Recluse carcere di Teramo, dolore più grande distacco dai figli
Lunedi, 23/04/2018 - Il testo di Agnese Malatesta è pubblicato dal sito dell'Agenzia ANSA il 23 Aprile 2018.
Lavorare come parrucchiera in un carcere. Per Emilia, giovane donna di Roma, mettere a frutto la capacità di prendersi cura delle acconciature delle sue compagne non ha solo il valore di una prestazione professionale. Ha il senso dell'utilità e dell'opportunità di un ruolo che permette un contatto con una normalità di azioni pur nella straordinarietà del suo caso. Emilia è detenuta nel carcere di Teramo; circa 400 reclusi in totale, una trentina le donne. In realtà, nella vita 'fuori', Emilia, 33 anni, diploma di scuola alberghiera, ha lavorato come cuoca in ospedali e scuole ma ora è una parrucchiera. Per questo impegno riceve una 'paga', seppure minima, compatibilmente con le scarse risorse pubbliche destinate dallo Stato a queste attività. Ma fornisce il suo servizio anche senza paga; lo fa per vicinanza e condivisione con le sue compagne, perché il tempo libero sia anche uno scambio di relazioni. Ed Emilia non è la sola.
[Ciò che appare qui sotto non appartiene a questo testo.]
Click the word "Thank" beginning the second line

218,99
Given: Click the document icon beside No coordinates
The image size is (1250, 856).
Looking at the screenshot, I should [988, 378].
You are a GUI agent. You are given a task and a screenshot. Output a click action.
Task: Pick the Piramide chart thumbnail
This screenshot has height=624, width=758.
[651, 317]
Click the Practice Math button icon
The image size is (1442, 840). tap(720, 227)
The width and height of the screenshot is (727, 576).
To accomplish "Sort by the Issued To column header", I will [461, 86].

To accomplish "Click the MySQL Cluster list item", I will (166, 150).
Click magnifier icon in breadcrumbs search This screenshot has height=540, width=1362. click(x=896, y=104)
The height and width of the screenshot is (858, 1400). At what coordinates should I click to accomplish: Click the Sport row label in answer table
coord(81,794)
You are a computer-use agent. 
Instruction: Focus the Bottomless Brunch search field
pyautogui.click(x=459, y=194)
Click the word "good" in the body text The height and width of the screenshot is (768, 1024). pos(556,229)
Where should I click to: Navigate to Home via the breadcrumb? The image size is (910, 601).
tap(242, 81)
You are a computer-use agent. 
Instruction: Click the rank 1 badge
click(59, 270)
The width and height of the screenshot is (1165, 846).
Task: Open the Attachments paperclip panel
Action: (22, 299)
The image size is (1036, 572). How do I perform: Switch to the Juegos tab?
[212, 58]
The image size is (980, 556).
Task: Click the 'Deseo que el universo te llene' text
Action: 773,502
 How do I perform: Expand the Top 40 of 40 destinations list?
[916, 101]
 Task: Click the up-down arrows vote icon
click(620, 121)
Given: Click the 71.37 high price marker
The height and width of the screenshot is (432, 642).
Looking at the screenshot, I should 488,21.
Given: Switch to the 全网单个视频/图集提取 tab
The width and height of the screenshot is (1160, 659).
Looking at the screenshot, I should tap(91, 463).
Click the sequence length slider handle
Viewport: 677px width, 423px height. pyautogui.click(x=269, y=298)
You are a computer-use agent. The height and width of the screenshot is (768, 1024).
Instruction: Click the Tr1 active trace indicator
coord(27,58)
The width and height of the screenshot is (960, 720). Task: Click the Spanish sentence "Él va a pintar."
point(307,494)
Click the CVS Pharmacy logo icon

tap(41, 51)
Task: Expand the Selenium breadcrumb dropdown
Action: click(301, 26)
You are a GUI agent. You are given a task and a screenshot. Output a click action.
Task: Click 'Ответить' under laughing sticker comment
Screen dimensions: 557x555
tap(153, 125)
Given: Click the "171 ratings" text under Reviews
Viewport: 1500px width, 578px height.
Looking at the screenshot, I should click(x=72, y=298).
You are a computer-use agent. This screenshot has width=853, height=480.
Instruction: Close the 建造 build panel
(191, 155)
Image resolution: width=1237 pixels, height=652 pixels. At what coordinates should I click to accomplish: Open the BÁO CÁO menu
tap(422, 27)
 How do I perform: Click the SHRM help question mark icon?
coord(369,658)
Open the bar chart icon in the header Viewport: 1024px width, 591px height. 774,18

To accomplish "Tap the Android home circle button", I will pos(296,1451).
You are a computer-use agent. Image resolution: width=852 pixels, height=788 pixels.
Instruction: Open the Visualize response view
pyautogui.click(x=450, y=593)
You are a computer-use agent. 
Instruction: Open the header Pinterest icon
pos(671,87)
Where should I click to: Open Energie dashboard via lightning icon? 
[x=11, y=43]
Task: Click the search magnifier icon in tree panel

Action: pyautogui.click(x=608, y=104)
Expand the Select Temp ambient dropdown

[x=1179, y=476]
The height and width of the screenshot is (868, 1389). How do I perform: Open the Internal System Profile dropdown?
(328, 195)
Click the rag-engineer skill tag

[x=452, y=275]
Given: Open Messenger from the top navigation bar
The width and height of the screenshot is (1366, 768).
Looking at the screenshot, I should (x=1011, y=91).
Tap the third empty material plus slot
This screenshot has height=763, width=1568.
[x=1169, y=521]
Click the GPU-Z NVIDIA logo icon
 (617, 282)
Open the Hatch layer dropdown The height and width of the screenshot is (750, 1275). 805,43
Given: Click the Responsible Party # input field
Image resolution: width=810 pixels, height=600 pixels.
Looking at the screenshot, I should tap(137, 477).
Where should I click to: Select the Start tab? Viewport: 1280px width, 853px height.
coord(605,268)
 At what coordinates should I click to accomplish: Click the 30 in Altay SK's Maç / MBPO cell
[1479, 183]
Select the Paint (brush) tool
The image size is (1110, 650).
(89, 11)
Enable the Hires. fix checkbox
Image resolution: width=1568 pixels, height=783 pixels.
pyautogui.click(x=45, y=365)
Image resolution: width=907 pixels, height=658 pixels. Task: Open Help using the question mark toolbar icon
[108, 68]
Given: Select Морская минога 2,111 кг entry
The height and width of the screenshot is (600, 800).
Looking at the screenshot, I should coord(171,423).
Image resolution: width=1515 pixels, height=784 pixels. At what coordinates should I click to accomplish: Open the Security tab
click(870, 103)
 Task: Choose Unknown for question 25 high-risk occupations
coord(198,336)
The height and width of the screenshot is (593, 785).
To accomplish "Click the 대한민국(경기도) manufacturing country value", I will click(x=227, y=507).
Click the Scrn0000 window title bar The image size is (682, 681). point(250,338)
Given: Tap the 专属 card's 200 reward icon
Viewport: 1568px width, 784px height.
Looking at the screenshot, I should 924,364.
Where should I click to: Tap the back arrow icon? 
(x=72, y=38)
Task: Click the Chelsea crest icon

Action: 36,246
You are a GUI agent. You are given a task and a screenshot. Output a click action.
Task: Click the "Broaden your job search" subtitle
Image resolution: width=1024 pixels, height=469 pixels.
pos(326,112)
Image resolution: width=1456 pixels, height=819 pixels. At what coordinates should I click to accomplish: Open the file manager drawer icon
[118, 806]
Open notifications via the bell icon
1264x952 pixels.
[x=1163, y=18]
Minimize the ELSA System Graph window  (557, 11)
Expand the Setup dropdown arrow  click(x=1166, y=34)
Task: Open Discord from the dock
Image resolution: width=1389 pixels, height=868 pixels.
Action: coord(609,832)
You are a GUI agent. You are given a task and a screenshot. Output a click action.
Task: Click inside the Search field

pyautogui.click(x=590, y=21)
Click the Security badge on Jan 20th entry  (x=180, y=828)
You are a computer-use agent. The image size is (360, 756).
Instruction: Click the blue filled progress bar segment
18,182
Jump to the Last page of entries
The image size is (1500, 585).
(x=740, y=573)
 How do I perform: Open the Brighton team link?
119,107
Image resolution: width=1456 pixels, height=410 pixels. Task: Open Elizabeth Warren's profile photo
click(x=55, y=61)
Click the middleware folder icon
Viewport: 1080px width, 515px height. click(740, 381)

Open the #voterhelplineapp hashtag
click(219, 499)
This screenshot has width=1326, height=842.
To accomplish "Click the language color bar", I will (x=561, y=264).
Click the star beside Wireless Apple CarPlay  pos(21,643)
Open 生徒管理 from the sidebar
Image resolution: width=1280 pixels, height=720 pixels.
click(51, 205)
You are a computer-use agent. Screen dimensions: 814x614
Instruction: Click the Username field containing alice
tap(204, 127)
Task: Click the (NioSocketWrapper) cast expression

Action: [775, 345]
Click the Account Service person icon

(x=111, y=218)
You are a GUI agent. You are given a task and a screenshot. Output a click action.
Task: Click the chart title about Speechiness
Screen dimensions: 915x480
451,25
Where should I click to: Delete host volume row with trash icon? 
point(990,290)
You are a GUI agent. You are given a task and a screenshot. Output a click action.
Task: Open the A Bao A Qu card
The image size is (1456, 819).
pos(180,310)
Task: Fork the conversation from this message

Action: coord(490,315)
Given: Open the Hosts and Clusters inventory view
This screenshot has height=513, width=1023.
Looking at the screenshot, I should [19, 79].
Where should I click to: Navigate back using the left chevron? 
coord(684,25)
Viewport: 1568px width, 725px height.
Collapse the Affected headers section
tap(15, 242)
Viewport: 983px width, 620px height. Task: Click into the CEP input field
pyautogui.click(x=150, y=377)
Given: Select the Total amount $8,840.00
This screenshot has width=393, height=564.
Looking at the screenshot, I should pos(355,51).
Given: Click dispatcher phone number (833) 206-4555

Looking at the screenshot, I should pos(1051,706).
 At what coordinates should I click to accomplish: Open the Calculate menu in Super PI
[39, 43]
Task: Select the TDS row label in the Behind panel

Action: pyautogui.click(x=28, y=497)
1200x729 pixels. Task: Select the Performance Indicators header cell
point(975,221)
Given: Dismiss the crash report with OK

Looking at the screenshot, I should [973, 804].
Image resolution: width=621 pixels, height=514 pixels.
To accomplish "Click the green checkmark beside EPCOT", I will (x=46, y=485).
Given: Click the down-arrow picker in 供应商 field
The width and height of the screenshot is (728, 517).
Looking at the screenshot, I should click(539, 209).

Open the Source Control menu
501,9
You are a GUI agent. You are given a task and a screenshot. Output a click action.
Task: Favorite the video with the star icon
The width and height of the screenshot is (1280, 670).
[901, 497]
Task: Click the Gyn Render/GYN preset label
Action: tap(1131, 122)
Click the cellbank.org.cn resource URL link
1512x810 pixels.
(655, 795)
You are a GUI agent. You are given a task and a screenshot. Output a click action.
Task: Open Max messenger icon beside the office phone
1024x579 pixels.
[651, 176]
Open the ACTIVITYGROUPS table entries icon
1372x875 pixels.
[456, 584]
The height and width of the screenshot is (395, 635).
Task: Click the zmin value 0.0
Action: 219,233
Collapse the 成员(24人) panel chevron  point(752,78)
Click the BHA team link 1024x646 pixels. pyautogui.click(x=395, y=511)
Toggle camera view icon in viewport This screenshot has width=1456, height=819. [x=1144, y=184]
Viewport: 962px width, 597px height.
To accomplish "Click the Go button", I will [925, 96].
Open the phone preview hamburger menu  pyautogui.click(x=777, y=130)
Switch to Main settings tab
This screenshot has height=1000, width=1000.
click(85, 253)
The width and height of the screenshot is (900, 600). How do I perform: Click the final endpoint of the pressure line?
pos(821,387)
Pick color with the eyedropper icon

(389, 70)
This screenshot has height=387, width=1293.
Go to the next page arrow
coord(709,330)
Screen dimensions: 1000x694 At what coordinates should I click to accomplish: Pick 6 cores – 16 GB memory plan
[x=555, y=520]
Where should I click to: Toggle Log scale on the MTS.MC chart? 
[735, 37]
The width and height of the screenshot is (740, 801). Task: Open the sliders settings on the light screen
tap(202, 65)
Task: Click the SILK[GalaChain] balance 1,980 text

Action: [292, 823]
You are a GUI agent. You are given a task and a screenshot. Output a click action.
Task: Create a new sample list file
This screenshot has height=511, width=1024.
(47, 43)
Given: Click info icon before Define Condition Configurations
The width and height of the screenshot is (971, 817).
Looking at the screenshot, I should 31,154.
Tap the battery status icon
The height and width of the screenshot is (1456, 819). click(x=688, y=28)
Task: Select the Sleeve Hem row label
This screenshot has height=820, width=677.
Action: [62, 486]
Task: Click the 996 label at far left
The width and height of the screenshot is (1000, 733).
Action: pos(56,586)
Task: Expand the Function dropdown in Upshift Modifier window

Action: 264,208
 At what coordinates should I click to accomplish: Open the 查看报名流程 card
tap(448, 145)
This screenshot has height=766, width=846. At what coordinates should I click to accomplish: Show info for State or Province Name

C'è, ad esempio, chi si occupa dell'assistenza alla persona, si prende cura di altre persone con maggiori difficoltà. In un contesto di privazione di libertà, l'impegno in un'attività, che rende qualche soldo, ma è anche sostegno spontaneo verso gli altri, è speranza di vita. Ed è proprio alla vita 'fuori' che queste donne sono concentrate. Pur con le sofferenze che questo procura, prima fra tutte la lontananza dai propri figli. Ne hanno parlato loro stesse, in un incontro che si è tenuto qualche giorno fa nei locali della Casa circondariale della cittadina abruzzese - una ventina le presenti - e dove appunto si è colta l'esistenza di un clima di comunanza fra loro.
L'occasione è stata offerta dal Centro di cultura delle donne Hannah Arendt che, insieme all'Università degli studi di Teramo, ha organizzato, con l'assenso convinto della direzione del carcere, l'incontro con le autrici di un libro ('A mano libera' che raccoglie scritti delle detenute di Rebibbia), Paola Ortensi e Tiziana Bartolini, direttrice della storica rivista NoiDonne.
L'incontro si è trasformato in un confronto ma anche in una sorta di sfogo di ansie e paure. L'angoscia più forte, un dolore di difficile controllo, è quello per i figli, lontani, che non si possono vedere e che non tutte possono sentire telefonicamente, e l'angoscia per una separazione forse senza ritorno. Per molte di loro, il reato che hanno commesso è frutto di una dipendenza affettiva, di una relazione non sana con un uomo, che sia un compagno, un marito o un padre. "Per le donne detenute c'è quasi sempre - dicono le autrici del libro - un uomo che ha determinato la loro storia". Parola d'ordine per tutte: libertà, nuova vita, riscatto.
"Voglio tornare a casa, dalla mia famiglia - dice Marisa, 50 anni di Giulianova, 5 figli - da poco ho perso mio padre e mia sorella e non sono potuta andare ai loro funerali. Mi manca tanto anche la mia mamma". Viene da Napoli Anna, 47 anni, 6 figli, uno morto in un incidente d'auto, che parla spontaneamente del suo reato: "sono finita nel giro della droga.
Ho conosciuto un uomo, ho collaborato con lui. Ora i miei figli sono in una struttura, li sento una volta la settimana. Mi sento cambiata. Lavoro come assistente alla persona e sono contenta".
Ma le relazioni non sono facili: "Fino a poco fa - continua Anna - mio figlio grande mi evitava, ora viene a trovarmi, quando ci vediamo mi accarezza, mi dice non ti abbandono. Spero di poter uscire anche per qualche ora, vorrei che mi si mettesse alla prova". Francesca, 49 anni, ha 3 figli: "mi trovo qui per mio marito. Sto tanto male. Ho avuto una brutta vita, niente rose e fiori. Gli uomini ci trattano come bestie. Ora spero negli arresti domiciliari".
Charlotte, 26 anni, è di origine nigeriana, quasi una laurea in medicina, si sente fortunata: "ho sposato un italiano che mi ha insegnato ad amarmi e che ora mi aspetta. Spero di uscire a maggio". (ANSA).